Objective 1: According to the article on the Windows Hello bypass, what photo resolution did researchers need when "enhanced anti-spoofing" was enabled?

----- Text excerpt -----

Windows 10 Facial Recognition Feature Can Be Bypassed with a Photo (bleepingcomputer.com)
Windows Hello, the face scanning security feature in Windows 10, has been defeated with the use of a printed out picture. From a report: In a report published yesterday, German pen-testing company SySS GmbH says it discovered that Windows Hello is vulnerable to the simplest and most common attack against facial recognition biometrics software -- the doomsday scenario of using a printed photo of the device's owner. Researchers say that by using a laser color printout of a low-resolution (340x340 pixels) photo of the device owner's face, modified to the near IR spectrum, they were able to unlock several Windows devices where Windows Hello had been previously activated. The attack worked even if the "enhanced anti-spoofing" feature had been enabled in the Windows Hello settings panel, albeit for these attacks SySS researchers said they needed a photo of a higher resolution of 480x480 pixels (which in reality is still a low-resolution photo). [...] Microsoft released updates earlier this month to patch the vulnerability.

----- Given data -----

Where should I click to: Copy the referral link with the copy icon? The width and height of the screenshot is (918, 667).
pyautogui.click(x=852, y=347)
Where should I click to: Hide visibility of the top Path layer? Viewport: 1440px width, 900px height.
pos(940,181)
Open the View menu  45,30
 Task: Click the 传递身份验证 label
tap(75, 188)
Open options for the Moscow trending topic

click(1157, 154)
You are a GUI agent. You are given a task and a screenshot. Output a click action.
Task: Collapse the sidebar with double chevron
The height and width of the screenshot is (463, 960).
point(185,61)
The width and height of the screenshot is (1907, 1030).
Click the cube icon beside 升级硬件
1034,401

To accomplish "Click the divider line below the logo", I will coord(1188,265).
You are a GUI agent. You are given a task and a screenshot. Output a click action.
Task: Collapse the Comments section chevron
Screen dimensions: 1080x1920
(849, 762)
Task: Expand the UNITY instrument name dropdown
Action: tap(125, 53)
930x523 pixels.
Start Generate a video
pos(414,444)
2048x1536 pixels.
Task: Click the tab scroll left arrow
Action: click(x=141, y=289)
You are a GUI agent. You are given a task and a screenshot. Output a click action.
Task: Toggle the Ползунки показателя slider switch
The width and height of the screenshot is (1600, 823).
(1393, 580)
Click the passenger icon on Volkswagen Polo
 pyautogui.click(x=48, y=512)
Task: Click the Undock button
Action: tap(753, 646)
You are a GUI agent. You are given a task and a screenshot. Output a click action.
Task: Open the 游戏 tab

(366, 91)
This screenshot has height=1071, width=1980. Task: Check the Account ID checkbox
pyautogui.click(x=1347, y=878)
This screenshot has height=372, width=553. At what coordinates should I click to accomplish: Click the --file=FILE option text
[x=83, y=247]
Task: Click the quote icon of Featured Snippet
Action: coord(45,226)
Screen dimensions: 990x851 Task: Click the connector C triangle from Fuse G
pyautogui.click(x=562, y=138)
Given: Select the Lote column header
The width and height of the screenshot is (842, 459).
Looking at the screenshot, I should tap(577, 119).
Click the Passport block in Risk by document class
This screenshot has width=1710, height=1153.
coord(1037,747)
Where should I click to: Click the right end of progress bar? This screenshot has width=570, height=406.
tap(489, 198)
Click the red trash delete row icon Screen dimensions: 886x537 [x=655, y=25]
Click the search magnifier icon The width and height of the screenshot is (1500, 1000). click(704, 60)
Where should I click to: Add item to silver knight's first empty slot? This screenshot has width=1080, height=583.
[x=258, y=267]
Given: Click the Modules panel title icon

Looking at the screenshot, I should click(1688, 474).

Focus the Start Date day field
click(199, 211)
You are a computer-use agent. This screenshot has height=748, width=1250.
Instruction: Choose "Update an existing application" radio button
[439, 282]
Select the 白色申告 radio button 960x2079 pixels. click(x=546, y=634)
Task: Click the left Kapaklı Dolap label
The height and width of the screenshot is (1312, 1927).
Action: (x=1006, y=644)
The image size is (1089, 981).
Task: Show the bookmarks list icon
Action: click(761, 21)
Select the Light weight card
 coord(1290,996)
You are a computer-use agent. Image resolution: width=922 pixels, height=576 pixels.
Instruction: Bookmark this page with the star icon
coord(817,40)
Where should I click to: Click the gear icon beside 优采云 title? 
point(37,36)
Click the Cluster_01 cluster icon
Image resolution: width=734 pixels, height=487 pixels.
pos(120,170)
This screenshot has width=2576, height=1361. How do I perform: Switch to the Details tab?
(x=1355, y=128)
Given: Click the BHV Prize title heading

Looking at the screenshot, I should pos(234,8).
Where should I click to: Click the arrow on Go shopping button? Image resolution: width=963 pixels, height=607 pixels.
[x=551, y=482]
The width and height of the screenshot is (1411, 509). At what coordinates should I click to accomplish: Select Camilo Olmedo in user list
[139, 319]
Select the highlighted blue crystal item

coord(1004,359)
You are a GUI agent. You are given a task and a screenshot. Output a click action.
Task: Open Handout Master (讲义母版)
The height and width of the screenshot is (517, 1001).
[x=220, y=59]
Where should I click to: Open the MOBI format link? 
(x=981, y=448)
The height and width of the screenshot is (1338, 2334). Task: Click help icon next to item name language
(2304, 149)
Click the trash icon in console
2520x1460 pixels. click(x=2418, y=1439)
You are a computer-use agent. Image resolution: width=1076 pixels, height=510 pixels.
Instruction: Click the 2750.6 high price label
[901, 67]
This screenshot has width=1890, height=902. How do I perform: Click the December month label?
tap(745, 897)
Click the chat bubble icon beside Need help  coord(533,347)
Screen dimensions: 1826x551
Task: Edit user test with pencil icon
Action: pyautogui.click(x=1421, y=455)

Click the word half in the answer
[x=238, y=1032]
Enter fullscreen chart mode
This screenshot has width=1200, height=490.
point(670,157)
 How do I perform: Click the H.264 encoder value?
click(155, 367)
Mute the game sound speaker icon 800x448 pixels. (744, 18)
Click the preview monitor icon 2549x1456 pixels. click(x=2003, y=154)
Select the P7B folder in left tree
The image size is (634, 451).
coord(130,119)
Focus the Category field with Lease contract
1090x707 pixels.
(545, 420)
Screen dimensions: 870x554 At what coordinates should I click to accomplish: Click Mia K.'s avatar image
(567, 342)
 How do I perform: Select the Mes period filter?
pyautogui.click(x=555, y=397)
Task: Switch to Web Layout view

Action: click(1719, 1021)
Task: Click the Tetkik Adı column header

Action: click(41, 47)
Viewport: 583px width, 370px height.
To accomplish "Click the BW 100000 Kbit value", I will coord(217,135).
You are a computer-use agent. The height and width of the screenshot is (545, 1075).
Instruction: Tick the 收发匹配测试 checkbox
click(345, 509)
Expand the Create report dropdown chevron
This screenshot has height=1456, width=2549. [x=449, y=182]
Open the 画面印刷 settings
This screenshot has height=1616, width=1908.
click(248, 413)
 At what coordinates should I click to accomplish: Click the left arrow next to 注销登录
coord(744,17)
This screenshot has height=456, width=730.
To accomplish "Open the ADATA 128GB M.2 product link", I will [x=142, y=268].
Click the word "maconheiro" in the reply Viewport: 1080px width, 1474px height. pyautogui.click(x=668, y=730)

-----

Objective 2: Update the listing from its start down through the line containing "Open the View", replacing "referral link" with "invite link" and leaving everything else unchanged.

Problem solution 1: 480x480 pixels

Problem solution 2:
Where should I click to: Copy the invite link with the copy icon? The width and height of the screenshot is (918, 667).
pyautogui.click(x=852, y=347)
Where should I click to: Hide visibility of the top Path layer? Viewport: 1440px width, 900px height.
pos(940,181)
Open the View menu  45,30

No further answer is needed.